◆ **Exercise**: The records beneath should be restated word for word.

◆ **Material provided**:
§

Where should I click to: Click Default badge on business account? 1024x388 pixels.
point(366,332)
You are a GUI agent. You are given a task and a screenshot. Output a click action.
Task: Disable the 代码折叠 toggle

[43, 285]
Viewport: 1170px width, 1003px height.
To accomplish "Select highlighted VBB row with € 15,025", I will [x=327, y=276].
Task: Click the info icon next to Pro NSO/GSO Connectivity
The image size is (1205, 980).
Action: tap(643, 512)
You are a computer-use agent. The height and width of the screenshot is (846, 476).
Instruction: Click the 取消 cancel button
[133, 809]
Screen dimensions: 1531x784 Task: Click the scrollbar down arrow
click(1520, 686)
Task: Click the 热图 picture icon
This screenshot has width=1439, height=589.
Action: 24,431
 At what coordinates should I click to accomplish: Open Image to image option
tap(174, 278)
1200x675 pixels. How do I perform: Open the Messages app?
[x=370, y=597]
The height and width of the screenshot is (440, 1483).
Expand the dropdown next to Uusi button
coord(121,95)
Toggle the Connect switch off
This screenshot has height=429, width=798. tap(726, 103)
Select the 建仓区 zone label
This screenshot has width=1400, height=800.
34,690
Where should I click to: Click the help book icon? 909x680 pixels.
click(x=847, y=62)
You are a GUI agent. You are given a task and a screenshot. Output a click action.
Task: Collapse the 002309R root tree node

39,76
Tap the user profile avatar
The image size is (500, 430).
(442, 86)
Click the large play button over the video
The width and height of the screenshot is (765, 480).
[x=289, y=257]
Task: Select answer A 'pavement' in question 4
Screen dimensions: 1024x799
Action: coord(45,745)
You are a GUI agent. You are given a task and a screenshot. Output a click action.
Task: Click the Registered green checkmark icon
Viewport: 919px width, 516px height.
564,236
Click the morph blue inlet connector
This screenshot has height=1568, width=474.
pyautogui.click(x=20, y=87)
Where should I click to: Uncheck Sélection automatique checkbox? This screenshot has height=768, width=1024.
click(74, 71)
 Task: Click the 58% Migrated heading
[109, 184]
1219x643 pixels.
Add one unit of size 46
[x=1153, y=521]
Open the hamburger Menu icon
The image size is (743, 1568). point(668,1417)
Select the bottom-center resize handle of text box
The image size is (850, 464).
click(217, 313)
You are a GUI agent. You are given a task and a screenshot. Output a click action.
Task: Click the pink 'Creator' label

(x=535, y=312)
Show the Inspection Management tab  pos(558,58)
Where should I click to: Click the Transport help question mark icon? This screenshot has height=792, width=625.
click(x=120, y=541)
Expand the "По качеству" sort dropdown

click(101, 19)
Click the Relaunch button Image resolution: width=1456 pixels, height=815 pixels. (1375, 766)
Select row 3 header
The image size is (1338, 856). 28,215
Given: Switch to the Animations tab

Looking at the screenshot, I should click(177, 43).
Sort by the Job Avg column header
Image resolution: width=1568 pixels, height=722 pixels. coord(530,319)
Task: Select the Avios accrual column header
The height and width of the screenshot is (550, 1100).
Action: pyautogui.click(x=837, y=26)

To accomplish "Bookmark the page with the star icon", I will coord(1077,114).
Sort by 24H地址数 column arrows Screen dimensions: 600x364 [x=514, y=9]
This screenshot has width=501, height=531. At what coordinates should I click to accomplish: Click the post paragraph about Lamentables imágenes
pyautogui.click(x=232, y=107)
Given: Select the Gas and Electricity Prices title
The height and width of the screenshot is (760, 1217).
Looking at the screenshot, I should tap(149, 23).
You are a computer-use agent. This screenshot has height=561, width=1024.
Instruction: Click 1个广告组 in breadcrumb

§

◆ **Exercise answer**:
Where should I click to: Click Default badge on business account? 1024x388 pixels.
point(366,332)
You are a GUI agent. You are given a task and a screenshot. Output a click action.
Task: Disable the 代码折叠 toggle

[43, 285]
Viewport: 1170px width, 1003px height.
To accomplish "Select highlighted VBB row with € 15,025", I will [x=327, y=276].
Task: Click the info icon next to Pro NSO/GSO Connectivity
The image size is (1205, 980).
Action: tap(643, 512)
You are a computer-use agent. The height and width of the screenshot is (846, 476).
Instruction: Click the 取消 cancel button
[133, 809]
Screen dimensions: 1531x784 Task: Click the scrollbar down arrow
click(1520, 686)
Task: Click the 热图 picture icon
This screenshot has width=1439, height=589.
Action: 24,431
 At what coordinates should I click to accomplish: Open Image to image option
tap(174, 278)
1200x675 pixels. How do I perform: Open the Messages app?
[x=370, y=597]
The height and width of the screenshot is (440, 1483).
Expand the dropdown next to Uusi button
coord(121,95)
Toggle the Connect switch off
This screenshot has height=429, width=798. tap(726, 103)
Select the 建仓区 zone label
This screenshot has width=1400, height=800.
34,690
Where should I click to: Click the help book icon? 909x680 pixels.
click(x=847, y=62)
You are a GUI agent. You are given a task and a screenshot. Output a click action.
Task: Collapse the 002309R root tree node

39,76
Tap the user profile avatar
The image size is (500, 430).
(442, 86)
Click the large play button over the video
The width and height of the screenshot is (765, 480).
[x=289, y=257]
Task: Select answer A 'pavement' in question 4
Screen dimensions: 1024x799
Action: coord(45,745)
You are a GUI agent. You are given a task and a screenshot. Output a click action.
Task: Click the Registered green checkmark icon
Viewport: 919px width, 516px height.
564,236
Click the morph blue inlet connector
This screenshot has height=1568, width=474.
pyautogui.click(x=20, y=87)
Where should I click to: Uncheck Sélection automatique checkbox? This screenshot has height=768, width=1024.
click(74, 71)
 Task: Click the 58% Migrated heading
[109, 184]
1219x643 pixels.
Add one unit of size 46
[x=1153, y=521]
Open the hamburger Menu icon
The image size is (743, 1568). point(668,1417)
Select the bottom-center resize handle of text box
The image size is (850, 464).
click(217, 313)
You are a GUI agent. You are given a task and a screenshot. Output a click action.
Task: Click the pink 'Creator' label

(x=535, y=312)
Show the Inspection Management tab  pos(558,58)
Where should I click to: Click the Transport help question mark icon? This screenshot has height=792, width=625.
click(x=120, y=541)
Expand the "По качеству" sort dropdown

click(101, 19)
Click the Relaunch button Image resolution: width=1456 pixels, height=815 pixels. (1375, 766)
Select row 3 header
The image size is (1338, 856). 28,215
Given: Switch to the Animations tab

Looking at the screenshot, I should click(177, 43).
Sort by the Job Avg column header
Image resolution: width=1568 pixels, height=722 pixels. coord(530,319)
Task: Select the Avios accrual column header
The height and width of the screenshot is (550, 1100).
Action: pyautogui.click(x=837, y=26)

To accomplish "Bookmark the page with the star icon", I will coord(1077,114).
Sort by 24H地址数 column arrows Screen dimensions: 600x364 [x=514, y=9]
This screenshot has width=501, height=531. At what coordinates should I click to accomplish: Click the post paragraph about Lamentables imágenes
pyautogui.click(x=232, y=107)
Given: Select the Gas and Electricity Prices title
The height and width of the screenshot is (760, 1217).
Looking at the screenshot, I should tap(149, 23).
You are a computer-use agent. This screenshot has height=561, width=1024.
Instruction: Click 1个广告组 in breadcrumb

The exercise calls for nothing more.